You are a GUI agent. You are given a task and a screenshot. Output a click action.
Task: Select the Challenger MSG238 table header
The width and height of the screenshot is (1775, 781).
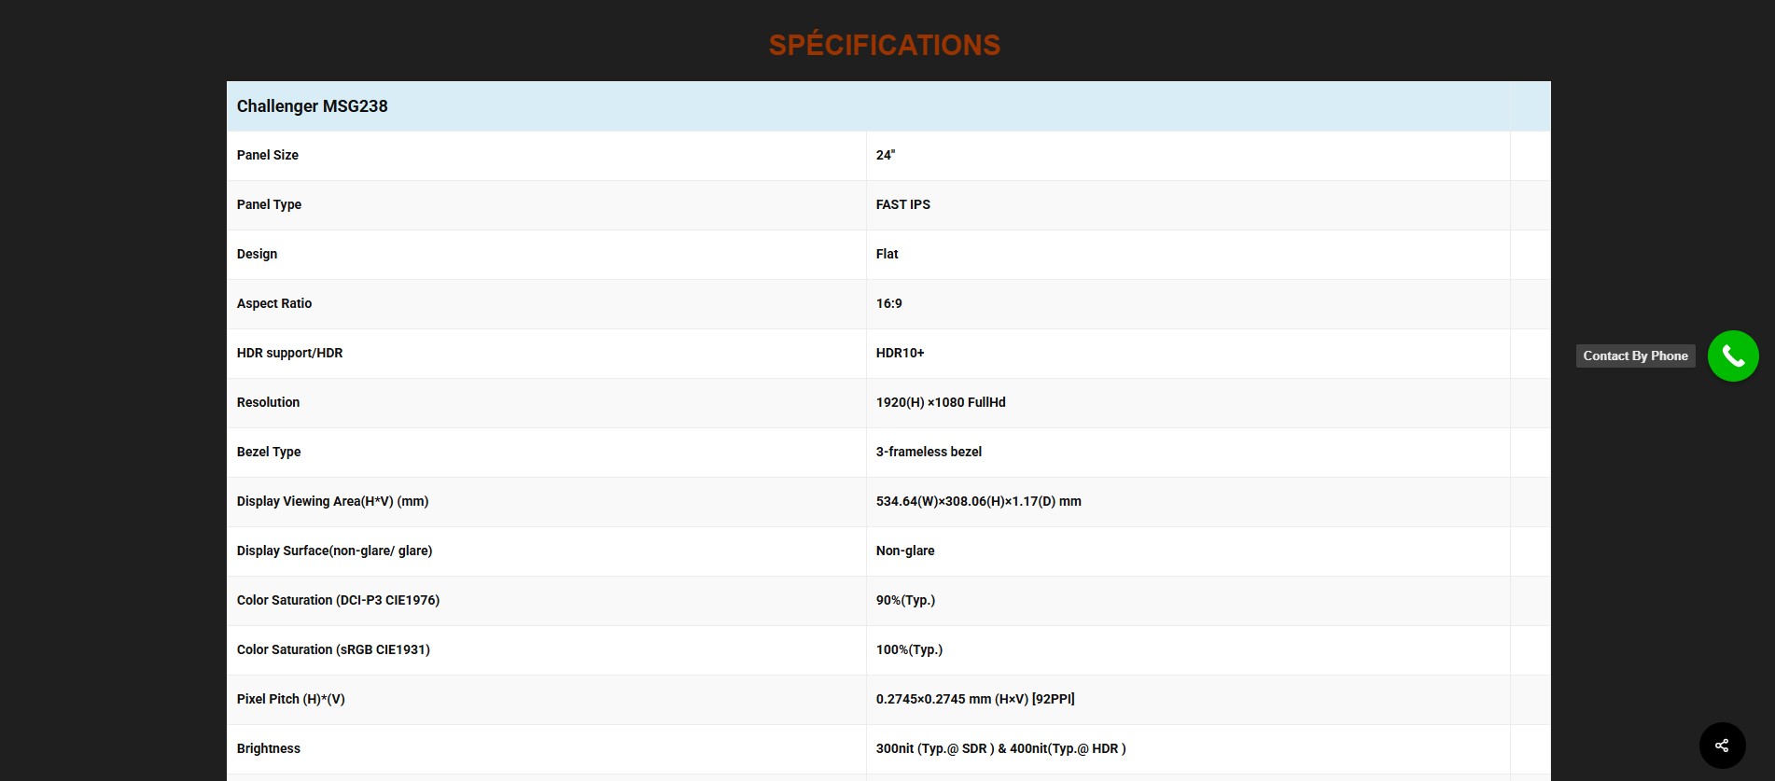point(312,106)
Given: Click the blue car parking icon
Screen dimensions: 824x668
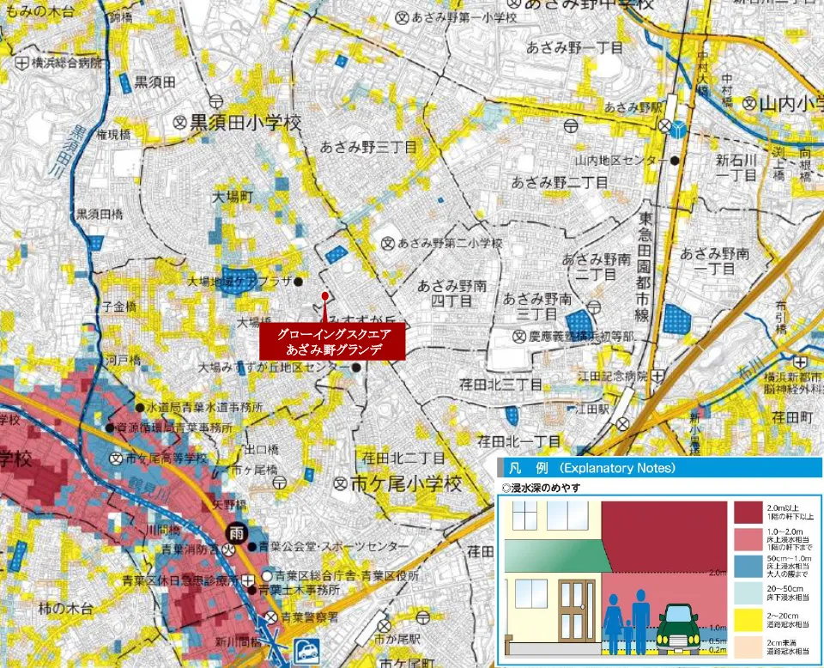Looking at the screenshot, I should point(303,649).
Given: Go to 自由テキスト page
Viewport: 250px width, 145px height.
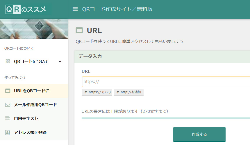Looking at the screenshot, I should 26,119.
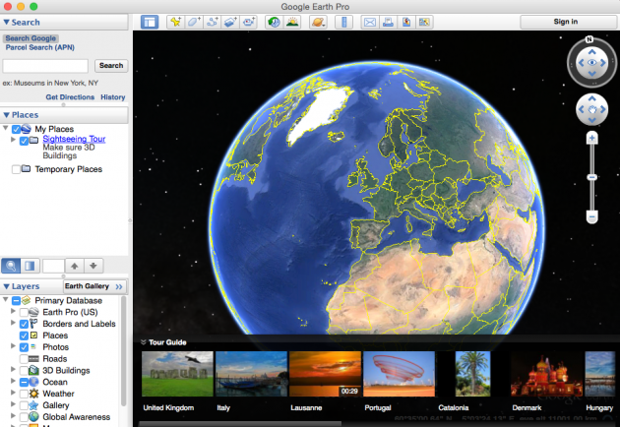Viewport: 620px width, 427px height.
Task: Collapse the Tour Guide panel
Action: click(x=143, y=342)
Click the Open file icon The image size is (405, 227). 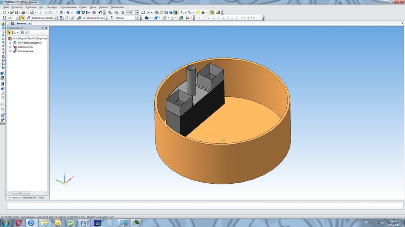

Exercise:
Only the pictures are to be left out, and all of the data must otherwise be transcribed exactly.

Answer area:
You are a GUI agent. You are given a task and a screenshot. Output a click action.
Task: Select the Challenger MSG238 table header
The width and height of the screenshot is (1775, 781).
point(312,106)
Given: Click the blue car parking icon
Screen dimensions: 824x668
Looking at the screenshot, I should point(303,649).
Given: Go to 自由テキスト page
Viewport: 250px width, 145px height.
Looking at the screenshot, I should 26,119.
Viewport: 620px width, 427px height.
Task: Collapse the Tour Guide panel
Action: click(x=143, y=342)
Click the Open file icon The image size is (405, 227). 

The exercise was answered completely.